Data for this task below:
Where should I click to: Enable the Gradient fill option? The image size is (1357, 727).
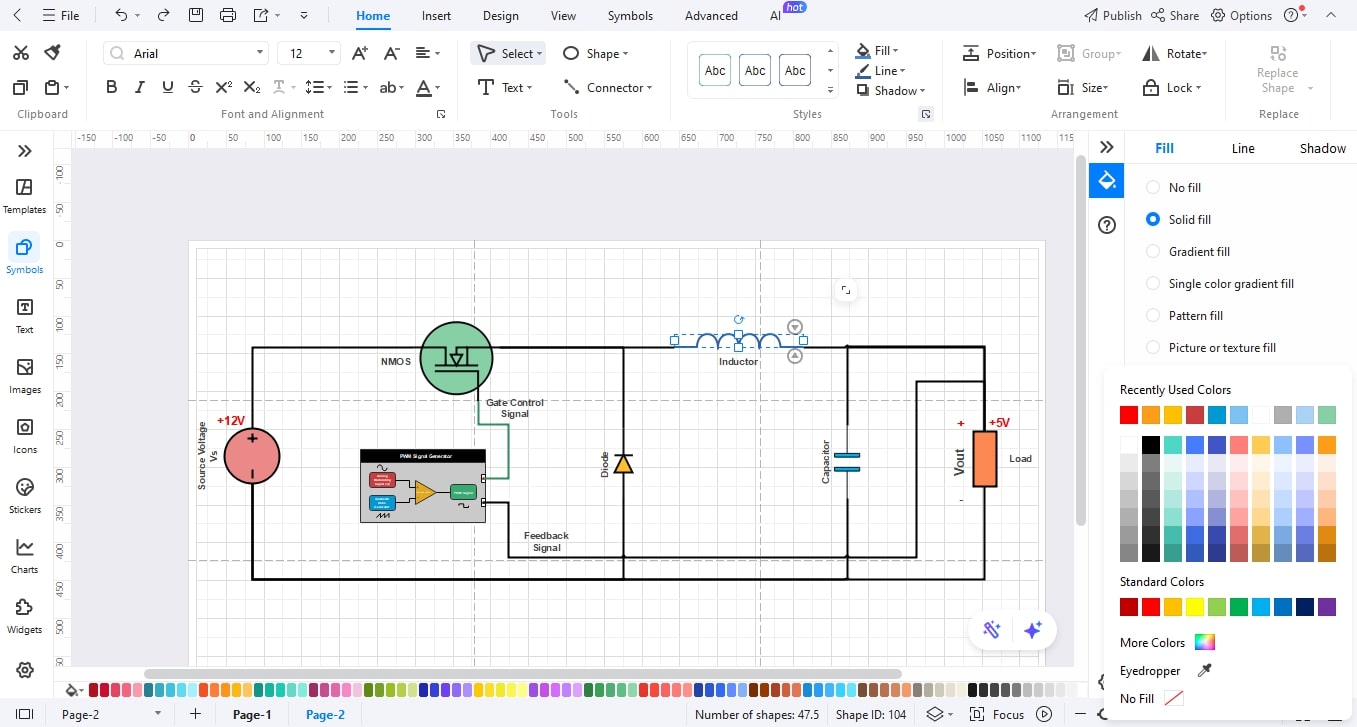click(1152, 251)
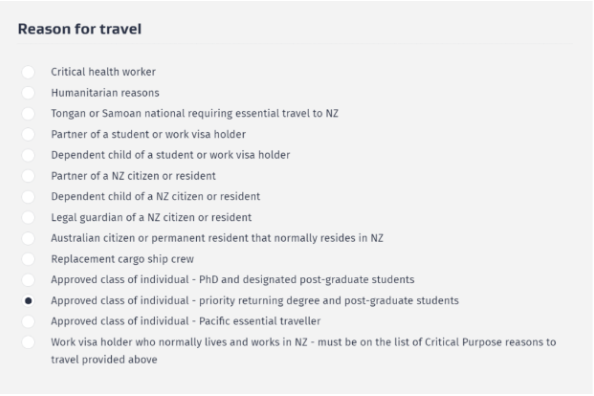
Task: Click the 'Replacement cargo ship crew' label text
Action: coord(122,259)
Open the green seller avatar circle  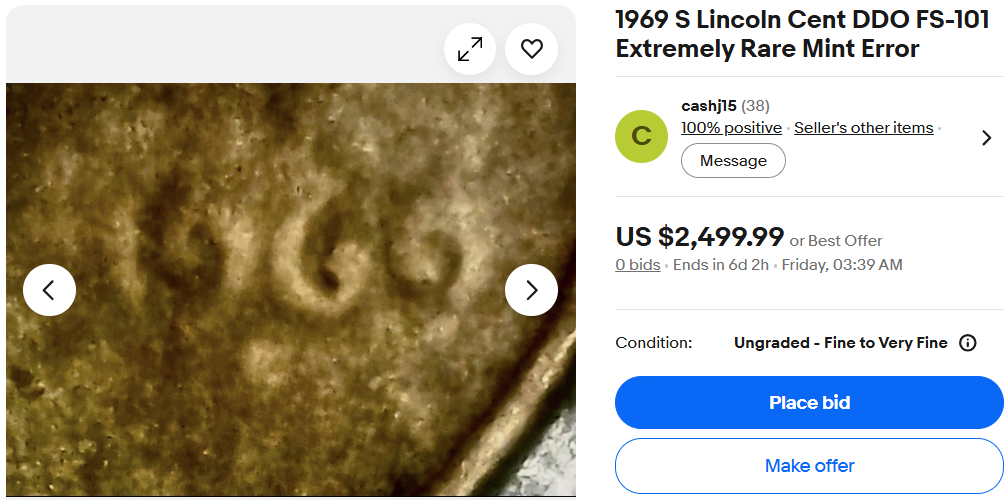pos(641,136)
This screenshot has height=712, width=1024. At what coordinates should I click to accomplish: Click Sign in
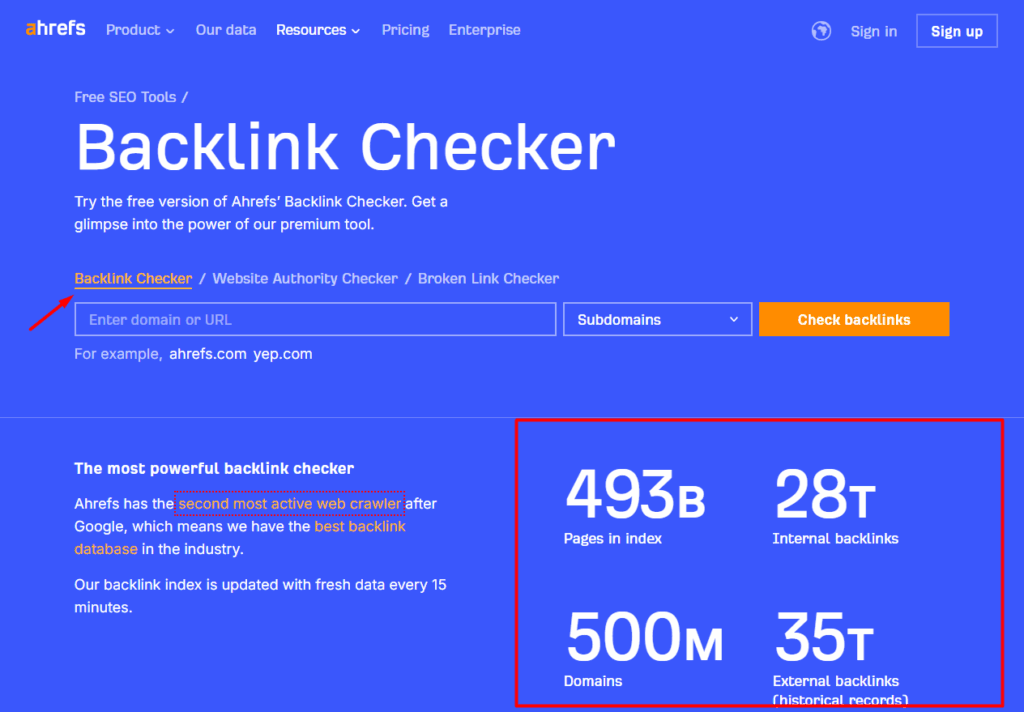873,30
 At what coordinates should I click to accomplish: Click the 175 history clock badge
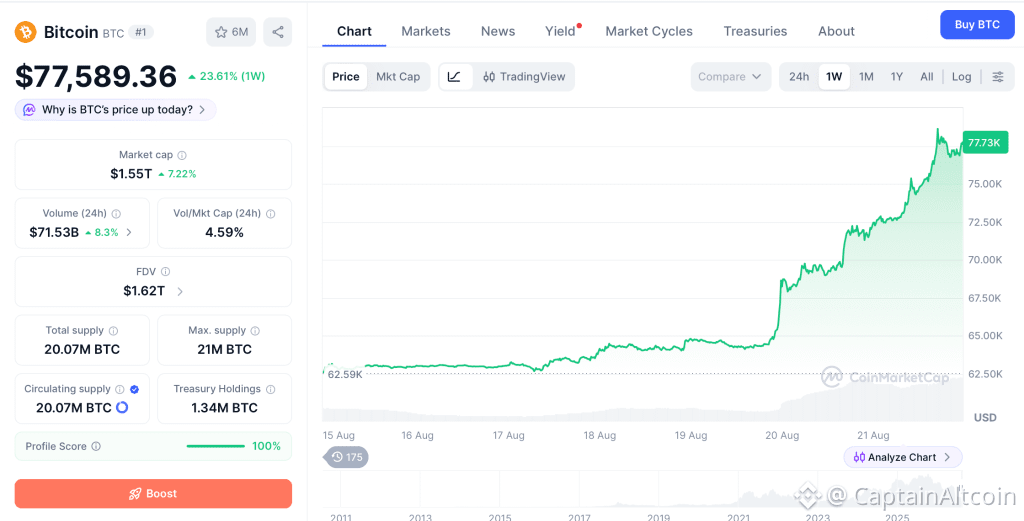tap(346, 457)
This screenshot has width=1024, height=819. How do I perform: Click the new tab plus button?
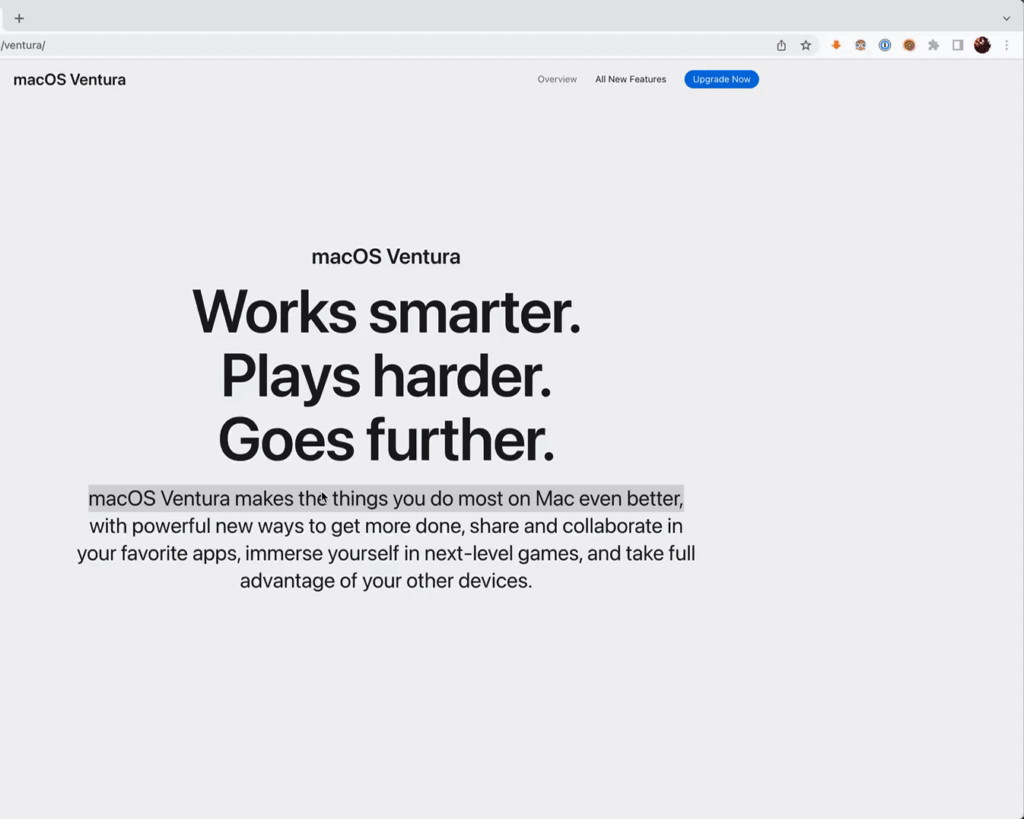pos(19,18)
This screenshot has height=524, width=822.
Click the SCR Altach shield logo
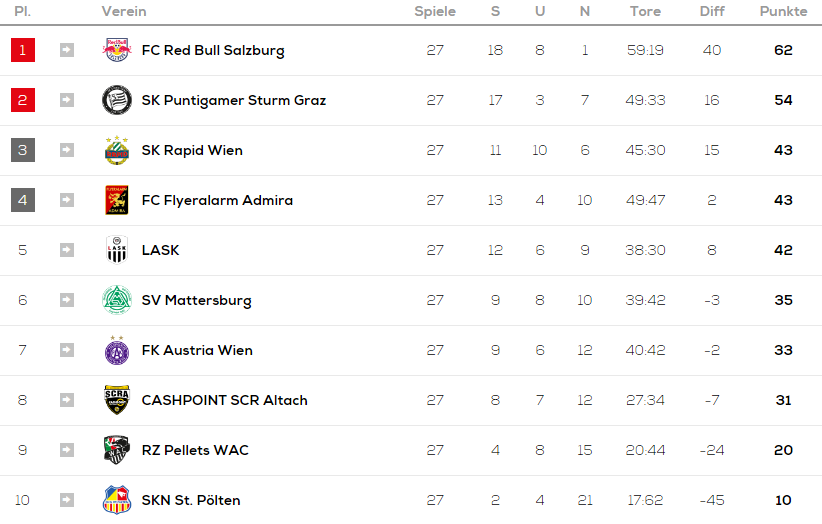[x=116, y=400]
End of Data for this task.
Data for this task below:
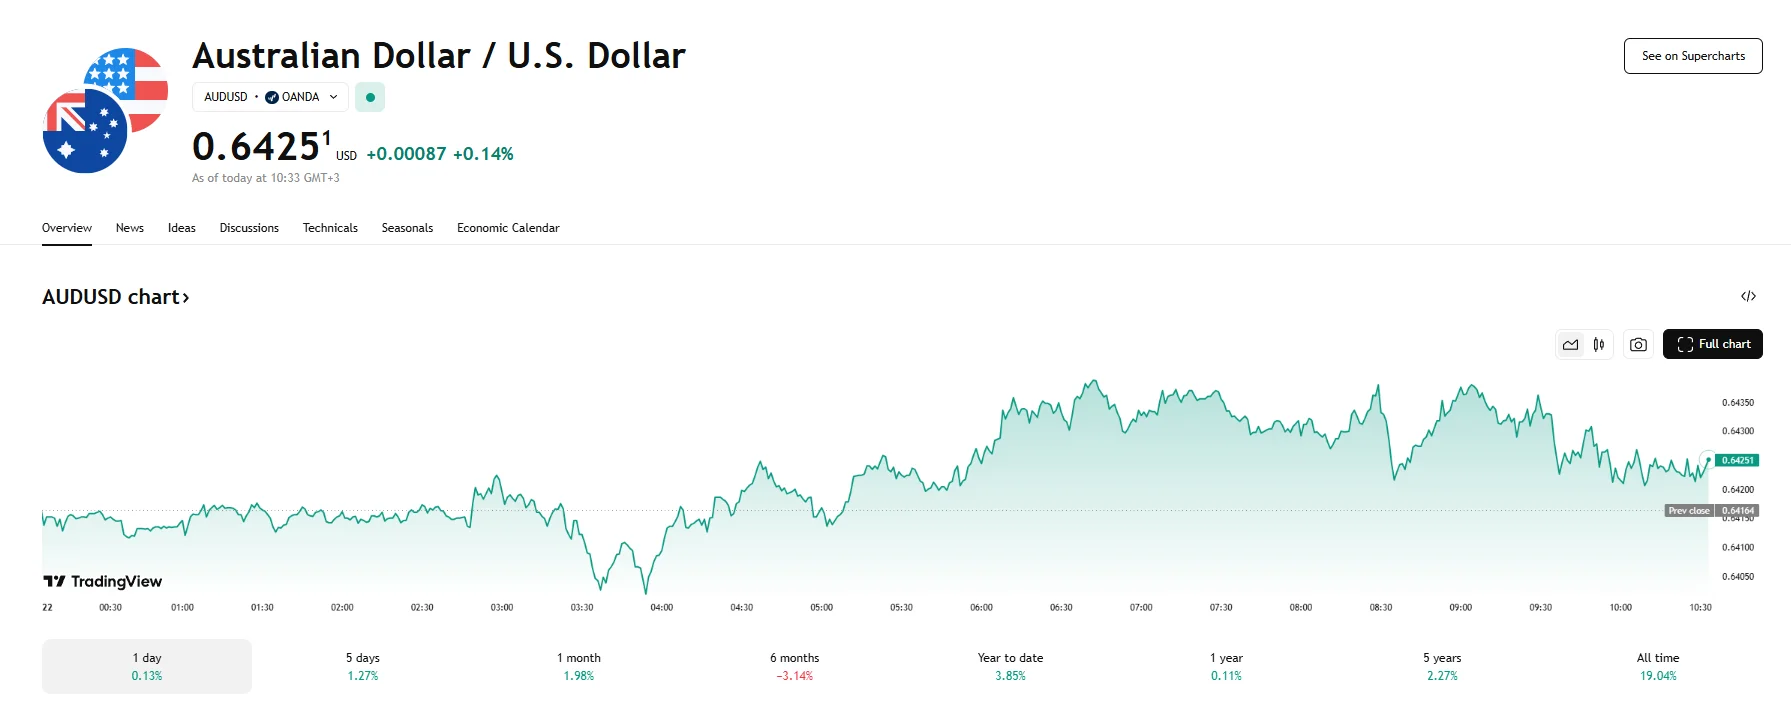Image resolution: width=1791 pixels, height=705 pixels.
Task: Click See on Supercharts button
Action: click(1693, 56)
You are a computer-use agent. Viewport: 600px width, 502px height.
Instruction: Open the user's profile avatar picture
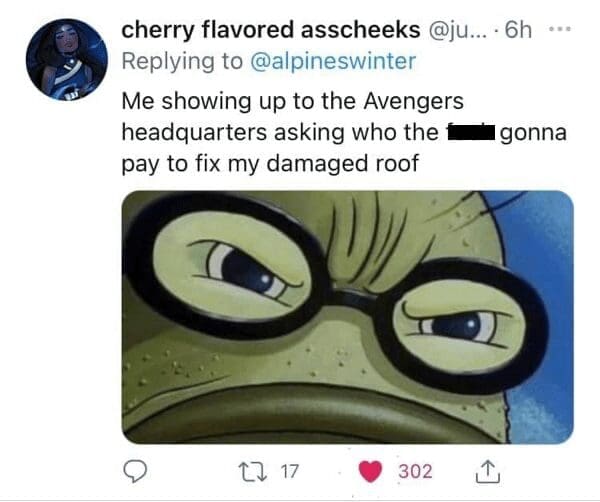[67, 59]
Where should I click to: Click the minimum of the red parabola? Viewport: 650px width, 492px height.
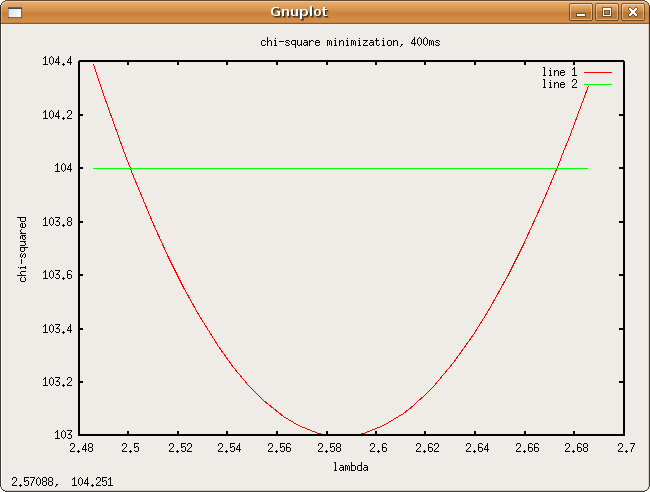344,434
End of Data for this task.
## What you will do
From the records above, write out exactly the lines that begin at the line with "At what coordinates should I click to accomplish: Click the" and end at the line with "This screenshot has height=524, width=822.". Pictures must not appear in the output.

## Result of the task
 At what coordinates should I click to accomplish: Click the 175 history clock badge
tap(346, 457)
This screenshot has width=1024, height=819. How do I perform: Click the new tab plus button?
pos(19,18)
This screenshot has height=524, width=822.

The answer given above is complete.